Monogenic Etiologies Common in Childhood-Onset Lupus

Single-gene (monogenic) etiologies are common in childhood-onset lupus, according to study results published in Pediatric Rheumatology.

These results emphasize the need for early and accurate etiology-based diagnoses in children with severe or atypical lupus to improve clinical management.

The study included 15 patients (age range, 2-18 years) with childhood-onset lupus from January 2015 to June 2018.  A total of 6 patients with severe and/or atypical presentations were identified for genomic sequencing and 4 of them were diagnosed with monogenic lupus.

The researchers used whole exome sequencing (WES) to identify the cases that were explained by a monogenic cause.
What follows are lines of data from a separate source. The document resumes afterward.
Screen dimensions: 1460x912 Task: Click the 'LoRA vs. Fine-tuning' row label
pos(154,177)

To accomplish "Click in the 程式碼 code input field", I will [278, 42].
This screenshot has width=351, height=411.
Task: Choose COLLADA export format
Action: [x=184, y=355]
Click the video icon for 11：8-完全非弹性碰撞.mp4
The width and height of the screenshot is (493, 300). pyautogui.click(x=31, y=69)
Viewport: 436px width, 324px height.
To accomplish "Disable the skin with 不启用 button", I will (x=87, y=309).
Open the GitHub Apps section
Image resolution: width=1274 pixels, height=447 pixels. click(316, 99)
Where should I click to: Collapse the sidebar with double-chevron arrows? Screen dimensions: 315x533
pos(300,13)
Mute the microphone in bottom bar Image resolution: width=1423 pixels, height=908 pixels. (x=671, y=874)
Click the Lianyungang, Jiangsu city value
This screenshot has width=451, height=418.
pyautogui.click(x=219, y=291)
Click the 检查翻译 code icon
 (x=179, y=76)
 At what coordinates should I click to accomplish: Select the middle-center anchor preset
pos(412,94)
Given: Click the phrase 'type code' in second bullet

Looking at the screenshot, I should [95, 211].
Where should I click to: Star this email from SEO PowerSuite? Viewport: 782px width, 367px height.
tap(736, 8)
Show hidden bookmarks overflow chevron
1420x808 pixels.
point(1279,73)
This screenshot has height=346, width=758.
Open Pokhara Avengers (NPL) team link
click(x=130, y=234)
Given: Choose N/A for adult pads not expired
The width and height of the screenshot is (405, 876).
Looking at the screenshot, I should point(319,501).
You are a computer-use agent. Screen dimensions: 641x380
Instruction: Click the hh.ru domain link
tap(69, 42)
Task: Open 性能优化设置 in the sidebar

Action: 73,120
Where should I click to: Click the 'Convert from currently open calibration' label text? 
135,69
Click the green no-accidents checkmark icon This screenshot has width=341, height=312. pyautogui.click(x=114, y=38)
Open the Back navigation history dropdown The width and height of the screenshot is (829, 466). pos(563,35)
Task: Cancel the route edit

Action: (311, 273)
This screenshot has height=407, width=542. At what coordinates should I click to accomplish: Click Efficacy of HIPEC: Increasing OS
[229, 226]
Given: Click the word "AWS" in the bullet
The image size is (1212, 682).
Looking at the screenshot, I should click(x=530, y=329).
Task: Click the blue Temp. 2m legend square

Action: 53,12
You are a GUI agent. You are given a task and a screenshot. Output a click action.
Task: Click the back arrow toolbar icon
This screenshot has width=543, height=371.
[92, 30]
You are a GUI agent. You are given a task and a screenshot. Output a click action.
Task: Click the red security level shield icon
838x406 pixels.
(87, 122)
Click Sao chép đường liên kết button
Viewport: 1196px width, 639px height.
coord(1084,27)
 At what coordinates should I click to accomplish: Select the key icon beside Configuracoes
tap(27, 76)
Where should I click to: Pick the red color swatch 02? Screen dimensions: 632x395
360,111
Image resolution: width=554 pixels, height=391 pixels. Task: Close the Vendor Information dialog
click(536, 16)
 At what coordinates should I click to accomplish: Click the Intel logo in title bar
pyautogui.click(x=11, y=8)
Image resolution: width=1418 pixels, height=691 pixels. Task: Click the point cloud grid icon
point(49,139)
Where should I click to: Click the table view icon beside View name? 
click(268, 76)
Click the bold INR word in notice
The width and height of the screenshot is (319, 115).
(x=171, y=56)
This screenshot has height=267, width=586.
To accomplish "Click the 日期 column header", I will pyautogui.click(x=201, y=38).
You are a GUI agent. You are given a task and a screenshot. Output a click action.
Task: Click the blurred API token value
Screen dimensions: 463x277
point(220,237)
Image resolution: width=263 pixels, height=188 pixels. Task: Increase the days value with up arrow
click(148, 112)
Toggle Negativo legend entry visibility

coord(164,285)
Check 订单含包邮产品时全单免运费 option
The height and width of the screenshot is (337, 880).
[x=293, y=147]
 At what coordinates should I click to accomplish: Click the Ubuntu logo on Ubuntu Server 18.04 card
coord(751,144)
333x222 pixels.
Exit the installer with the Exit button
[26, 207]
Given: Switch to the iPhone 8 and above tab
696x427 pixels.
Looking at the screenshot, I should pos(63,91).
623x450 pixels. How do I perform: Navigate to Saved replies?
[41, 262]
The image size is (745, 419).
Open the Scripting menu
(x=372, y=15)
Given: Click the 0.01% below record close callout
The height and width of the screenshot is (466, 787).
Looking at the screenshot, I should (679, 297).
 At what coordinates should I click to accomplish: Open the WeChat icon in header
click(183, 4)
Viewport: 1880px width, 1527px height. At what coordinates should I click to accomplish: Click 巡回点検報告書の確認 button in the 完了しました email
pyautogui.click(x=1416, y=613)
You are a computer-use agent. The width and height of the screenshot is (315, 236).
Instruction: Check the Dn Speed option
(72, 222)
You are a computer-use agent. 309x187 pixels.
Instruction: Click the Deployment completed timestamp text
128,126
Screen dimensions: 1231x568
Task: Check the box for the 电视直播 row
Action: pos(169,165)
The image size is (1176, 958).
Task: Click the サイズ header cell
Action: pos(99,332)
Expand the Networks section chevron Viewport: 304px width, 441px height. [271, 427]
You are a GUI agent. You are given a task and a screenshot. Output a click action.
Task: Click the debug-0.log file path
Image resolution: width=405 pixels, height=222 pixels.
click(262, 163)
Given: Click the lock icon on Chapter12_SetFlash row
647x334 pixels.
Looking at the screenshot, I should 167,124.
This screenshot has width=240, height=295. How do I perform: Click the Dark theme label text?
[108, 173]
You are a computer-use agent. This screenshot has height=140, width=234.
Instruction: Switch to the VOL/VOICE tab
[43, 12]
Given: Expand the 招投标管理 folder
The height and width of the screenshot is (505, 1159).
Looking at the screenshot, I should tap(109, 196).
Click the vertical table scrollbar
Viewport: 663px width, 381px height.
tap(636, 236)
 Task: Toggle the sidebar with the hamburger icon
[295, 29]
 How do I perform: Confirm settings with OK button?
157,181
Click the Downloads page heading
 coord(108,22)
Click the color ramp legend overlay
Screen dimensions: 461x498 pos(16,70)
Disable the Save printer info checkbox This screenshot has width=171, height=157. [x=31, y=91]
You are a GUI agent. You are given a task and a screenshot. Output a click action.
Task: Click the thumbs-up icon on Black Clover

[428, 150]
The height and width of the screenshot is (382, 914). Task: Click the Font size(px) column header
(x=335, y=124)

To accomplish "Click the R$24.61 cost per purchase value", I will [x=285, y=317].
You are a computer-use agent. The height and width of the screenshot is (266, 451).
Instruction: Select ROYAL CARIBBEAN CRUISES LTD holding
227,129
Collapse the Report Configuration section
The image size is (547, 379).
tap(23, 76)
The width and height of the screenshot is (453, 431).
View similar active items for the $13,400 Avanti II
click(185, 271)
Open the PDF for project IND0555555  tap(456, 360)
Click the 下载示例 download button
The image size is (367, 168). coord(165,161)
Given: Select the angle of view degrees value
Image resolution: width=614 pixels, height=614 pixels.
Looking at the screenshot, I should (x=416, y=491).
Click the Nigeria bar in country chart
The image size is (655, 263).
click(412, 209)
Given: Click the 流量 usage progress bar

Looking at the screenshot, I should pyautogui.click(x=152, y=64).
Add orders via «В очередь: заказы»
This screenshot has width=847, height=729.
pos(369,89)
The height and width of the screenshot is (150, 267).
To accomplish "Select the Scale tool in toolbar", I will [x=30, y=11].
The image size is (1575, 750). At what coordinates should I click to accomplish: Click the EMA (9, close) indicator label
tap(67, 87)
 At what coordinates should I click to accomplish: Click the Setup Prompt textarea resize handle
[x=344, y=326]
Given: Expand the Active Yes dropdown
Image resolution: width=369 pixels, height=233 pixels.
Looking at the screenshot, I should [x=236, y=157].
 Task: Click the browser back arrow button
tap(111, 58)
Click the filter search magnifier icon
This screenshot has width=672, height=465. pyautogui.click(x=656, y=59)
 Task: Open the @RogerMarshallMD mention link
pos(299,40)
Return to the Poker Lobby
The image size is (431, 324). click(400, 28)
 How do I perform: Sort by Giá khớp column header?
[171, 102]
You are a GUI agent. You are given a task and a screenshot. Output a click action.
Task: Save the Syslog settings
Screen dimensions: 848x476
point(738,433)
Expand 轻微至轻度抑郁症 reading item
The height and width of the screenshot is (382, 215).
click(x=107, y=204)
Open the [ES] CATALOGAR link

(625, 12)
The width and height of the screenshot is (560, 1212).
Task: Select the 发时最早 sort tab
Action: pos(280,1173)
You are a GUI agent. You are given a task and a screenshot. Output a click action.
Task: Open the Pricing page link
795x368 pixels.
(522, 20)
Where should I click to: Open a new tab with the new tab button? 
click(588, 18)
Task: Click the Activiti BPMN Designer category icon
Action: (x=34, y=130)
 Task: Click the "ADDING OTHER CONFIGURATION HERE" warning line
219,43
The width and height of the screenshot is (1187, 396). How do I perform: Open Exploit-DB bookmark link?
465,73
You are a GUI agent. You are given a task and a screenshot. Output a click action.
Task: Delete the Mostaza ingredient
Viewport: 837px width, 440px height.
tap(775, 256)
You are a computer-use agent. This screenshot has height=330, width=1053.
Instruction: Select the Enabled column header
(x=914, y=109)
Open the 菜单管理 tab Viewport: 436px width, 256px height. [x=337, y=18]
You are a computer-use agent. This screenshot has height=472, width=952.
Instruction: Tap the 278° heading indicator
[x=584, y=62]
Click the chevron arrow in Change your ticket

They mapped sequence reads to the human reference genome assembly using CLC Genomics Workbench software.

Using WES, the researchers identified causative mutations in 4 patients in 5 different genes: C1QC, SLC7A7, MAN2B1, PTEN, and STAT1. In a patient with a mutation in the gene C1QC, the researchers identified a novel homozygous truncating mutation that resulted in a premature stop codon. In another patient, the researchers identified 2 homozygous mutations in MAN2B1 and SLC7A7 causing alpha-mannosidosis and lysinuric protein intolerance, respectively.

A PTEN mutation presented as severe lupus with macrocephaly, development delay, pigmented gums, and pigmented macules of the glans penis. In a patient with STAT mutations, the symptoms presented as chronic mucocutaneous candidiasis with autoimmunity.

Before undergoing genetic testing, no molecular diagnoses had been established on clinical findings.

“An unbiased genetic screening of larger cohorts of patients with childhood-onset SLE with diverse clinical presentations is needed to better estimate the prevalence of monogenic etiology for pediatric SLE,” the researchers wrote.

Reference

Tirosh I, Spielman S, Barel O, et al. Whole exome sequencing in childhood-onset lupus frequently detects single gene etiologies. Pediatric Rheumatol. 2019;17:52.